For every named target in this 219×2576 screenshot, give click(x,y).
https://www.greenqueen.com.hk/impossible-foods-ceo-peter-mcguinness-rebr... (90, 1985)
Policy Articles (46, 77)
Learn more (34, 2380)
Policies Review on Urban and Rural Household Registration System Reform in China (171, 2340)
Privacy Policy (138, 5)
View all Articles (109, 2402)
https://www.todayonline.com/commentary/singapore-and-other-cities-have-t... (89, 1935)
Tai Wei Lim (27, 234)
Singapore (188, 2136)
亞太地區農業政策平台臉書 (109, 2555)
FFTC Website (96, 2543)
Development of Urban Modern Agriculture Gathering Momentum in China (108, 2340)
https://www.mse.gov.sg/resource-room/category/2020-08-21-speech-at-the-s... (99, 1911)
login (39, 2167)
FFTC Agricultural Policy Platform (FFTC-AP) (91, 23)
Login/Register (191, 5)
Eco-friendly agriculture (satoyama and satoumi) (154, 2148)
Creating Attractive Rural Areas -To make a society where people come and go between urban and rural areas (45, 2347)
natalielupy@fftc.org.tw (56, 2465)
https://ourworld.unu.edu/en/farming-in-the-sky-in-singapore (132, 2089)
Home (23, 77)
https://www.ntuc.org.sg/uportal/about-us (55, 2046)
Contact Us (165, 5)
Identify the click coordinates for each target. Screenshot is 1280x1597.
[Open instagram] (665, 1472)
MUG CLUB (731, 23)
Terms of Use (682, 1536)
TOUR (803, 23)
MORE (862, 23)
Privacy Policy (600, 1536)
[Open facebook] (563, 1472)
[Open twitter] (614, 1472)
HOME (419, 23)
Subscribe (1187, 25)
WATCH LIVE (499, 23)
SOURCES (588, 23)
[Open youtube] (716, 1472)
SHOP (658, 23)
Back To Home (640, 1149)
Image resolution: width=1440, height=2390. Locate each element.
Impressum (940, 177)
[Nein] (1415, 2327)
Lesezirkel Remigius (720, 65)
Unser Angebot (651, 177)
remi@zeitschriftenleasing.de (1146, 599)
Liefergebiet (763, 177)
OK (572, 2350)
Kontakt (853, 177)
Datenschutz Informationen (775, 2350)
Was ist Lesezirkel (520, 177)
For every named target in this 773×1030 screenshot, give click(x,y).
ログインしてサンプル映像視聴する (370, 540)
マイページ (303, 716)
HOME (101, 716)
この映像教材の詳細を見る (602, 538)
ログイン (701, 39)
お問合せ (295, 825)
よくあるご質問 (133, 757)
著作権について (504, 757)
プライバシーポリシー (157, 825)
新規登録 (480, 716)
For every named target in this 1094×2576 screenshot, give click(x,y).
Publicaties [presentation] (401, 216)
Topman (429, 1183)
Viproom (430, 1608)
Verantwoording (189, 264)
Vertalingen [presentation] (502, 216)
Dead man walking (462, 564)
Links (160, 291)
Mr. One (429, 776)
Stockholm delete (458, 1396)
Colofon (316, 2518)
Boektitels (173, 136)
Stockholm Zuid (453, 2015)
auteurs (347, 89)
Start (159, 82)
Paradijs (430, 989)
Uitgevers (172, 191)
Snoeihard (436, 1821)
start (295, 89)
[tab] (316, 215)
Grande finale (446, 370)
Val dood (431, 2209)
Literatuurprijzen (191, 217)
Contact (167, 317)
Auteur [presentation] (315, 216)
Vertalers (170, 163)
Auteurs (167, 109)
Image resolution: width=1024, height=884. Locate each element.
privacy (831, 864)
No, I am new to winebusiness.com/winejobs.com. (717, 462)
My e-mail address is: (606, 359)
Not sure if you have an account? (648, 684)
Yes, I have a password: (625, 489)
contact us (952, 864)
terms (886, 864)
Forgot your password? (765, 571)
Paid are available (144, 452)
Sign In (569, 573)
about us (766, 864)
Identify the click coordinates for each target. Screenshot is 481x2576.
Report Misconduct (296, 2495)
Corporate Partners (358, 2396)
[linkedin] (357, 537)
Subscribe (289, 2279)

- - - - -

Render the records above as a numbered list with blank lines omitted, starting with the line containing "SOURCES (588, 23)" and going on through the line containing "Uitgevers (172, 191)".

1. SOURCES (588, 23)
2. [Open youtube] (716, 1472)
3. SHOP (658, 23)
4. Back To Home (640, 1149)
5. Image resolution: width=1440, height=2390. Locate each element.
6. Impressum (940, 177)
7. [Nein] (1415, 2327)
8. Lesezirkel Remigius (720, 65)
9. Unser Angebot (651, 177)
10. remi@zeitschriftenleasing.de (1146, 599)
11. Liefergebiet (763, 177)
12. OK (572, 2350)
13. Kontakt (853, 177)
14. Datenschutz Informationen (775, 2350)
15. Was ist Lesezirkel (520, 177)
16. For every named target in this 773×1030 screenshot, give click(x,y).
17. ログインしてサンプル映像視聴する (370, 540)
18. マイページ (303, 716)
19. HOME (101, 716)
20. この映像教材の詳細を見る (602, 538)
21. ログイン (701, 39)
22. お問合せ (295, 825)
23. よくあるご質問 (133, 757)
24. 著作権について (504, 757)
25. プライバシーポリシー (157, 825)
26. 新規登録 (480, 716)
27. For every named target in this 1094×2576 screenshot, give click(x,y).
28. Publicaties [presentation] (401, 216)
29. Topman (429, 1183)
30. Viproom (430, 1608)
31. Verantwoording (189, 264)
32. Vertalingen [presentation] (502, 216)
33. Dead man walking (462, 564)
34. Links (160, 291)
35. Mr. One (429, 776)
36. Stockholm delete (458, 1396)
37. Colofon (316, 2518)
38. Boektitels (173, 136)
39. Stockholm Zuid (453, 2015)
40. auteurs (347, 89)
41. Start (159, 82)
42. Paradijs (430, 989)
43. Uitgevers (172, 191)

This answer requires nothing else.